L'antica strada
Inauguriamo oggi una nuova rubrica/concorso che abbiamo deciso di chiamare “Valle Sabbia in versi”. Vi troveranno spazio contributi dei nostri lettori, che siano in rima oppure no. Tre i criteri obbligatori...

Inauguriamo oggi una nuova rubrica/concorso che abbiamo deciso di chiamare “Valle Sabbia in versi”. Vi troveranno spazio contributi dei nostri lettori, che siano in rima oppure no. Tre i criteri obbligatori per la pubblicazione: che i componimenti possano essere considerate “poesie”, che in qualche modo trattino argomenti valsabbini, che non offendano la pubblica decenza (ad insindacabile giudizio della redazione di vallesabbianews, che è di maniche larghe).
Agli autori la scelta di essere pubblicati col loro nome, con uno pseudonimo oppure se rimanere anonimi.

Avrà diritto di partecipare al concorso a premi chi, fra i poeti, fornirà nome, cognome, indirizzo e numero di telefono fisso (serve per darci modo di confermarne l’identità e per permetterci di recapitare il premio).
In palio ci saranno alcuni libri. Gli altri autori verranno pubblicati lo stesso, ma non avranno diritto a partecipare al concorso.
Per ogni autore verrà selezionata una sola poesia, le altre che vorrà inviarci saranno comunque pubblicate.
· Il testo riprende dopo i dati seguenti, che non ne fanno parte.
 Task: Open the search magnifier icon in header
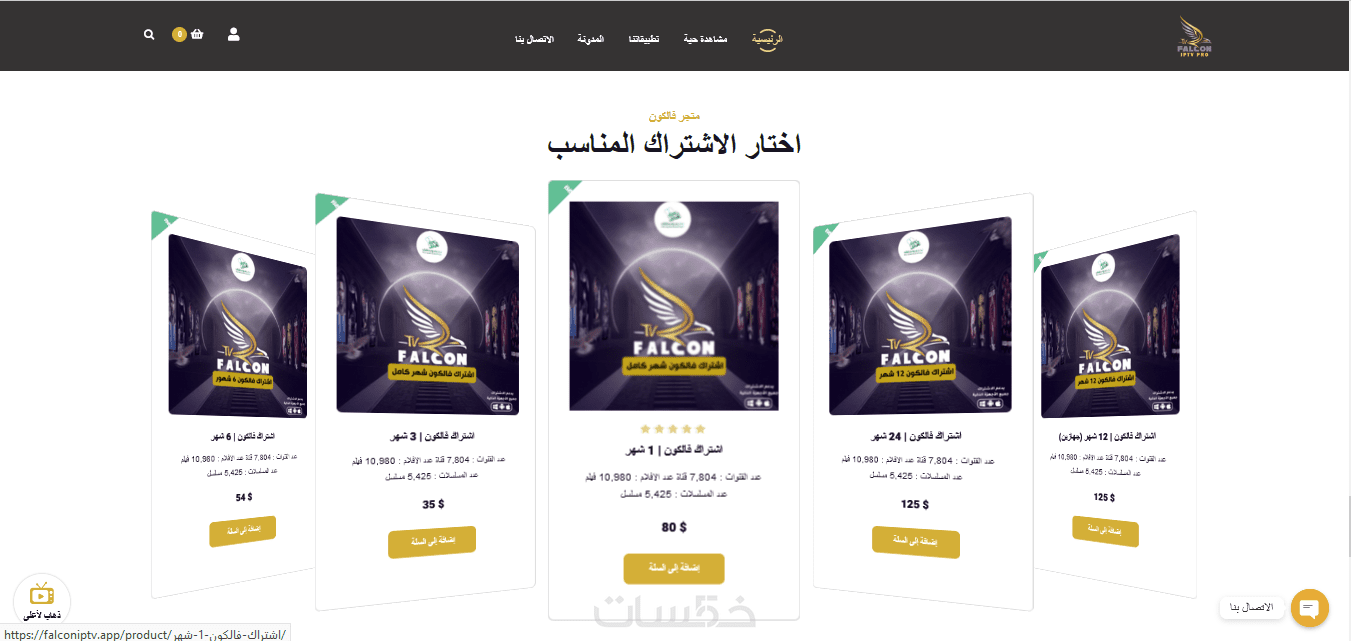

Fra alcuni mesi la redazione di vallesabbianews.it avrà cura di selezionare fra le poesie pervenute “a concorso” quelle giudicate come le migliori.
Quattro per ciascuno dei seguenti ambiti: Descrizione di paesi o località, Dialetto, Natura, Satira, Sentimenti, Giovani autori (fino a 14 anni), Altro.
Le poesie così scelte verranno ripubblicate e l’ultima parola spetterà ai lettori che indicheranno per ciascun ambito quella ritenuta migliore.
I componimenti vanno indirizzati via e-mail o in allegato a redazione@vallesabbianews.it

Cominciamo con:

L'ANTICA STRADA

Da Bersenico sopra, e sino ai piani di Lò,
v’è un’antica strada che meglio conservar si può.
Dalla santella della febbre, sono visibili ed in parte sterrate,
delle grosse pietre del selciato, da due solchi ben marcate.

Quelle tracce infisse, dicono a noi comodi attuali,
che i nostri avi han mosso per secoli carri tirati da animali.
Quadrupedi erano, conserviamone memoria,
che han sempre sgobbato senza riconoscenza, tanto meno gloria.

Unico piacer del viver: avean le due palle,
per renderli più docili, gli tagliarono proprio quelle.
E quindi mansueti, si lasciavan soggiogare
ed il pesante carro, senza pensier, dovean tirare .

Su questa via campestre si fecero così il sangue amaro,
il pio bove, il brioso cavallo, il forte mulo ed il povero somaro.
Tutti gagliardi questi, allora motor viventi,
che dovean lavorare con la frusta e con i denti.

V’eran poi i conducenti: sudati, sporchi e malfatti,
urlavano da sembrare dei rustici monatti.
Poiché a quei tempi, la peste, colpiva di frequente,
qualche monatto in effetti, poteva esser presente.

Dall’alto scendevan legna, carbone, tegole e calce, foglie e fieno .
il tutto con gran fatica e stomaco mezzo pieno.
Questo ci dicono i lucidi sassi ed i solchi sul selciato,
ed il lavoro al par del sacrificio non va scordato.

Ricordiamo pure che da quegli scalmanati che puzzavan più dei buoi,
ci piaccia o non ci piaccia, siamo discesi tutti noi.
Tuteliamo dunque quelle strade e quei percorsi,
perché dai sassi lisci ci parlan gli avi nostri.

E non solo quelli, se ci facciamo maggior caso
provandoci a guardare più in là del nostro naso.
In tutto il mondo, infatti, i carri hanno viaggiato
come a Bione anche in Marocco le pietre hanno lisciato.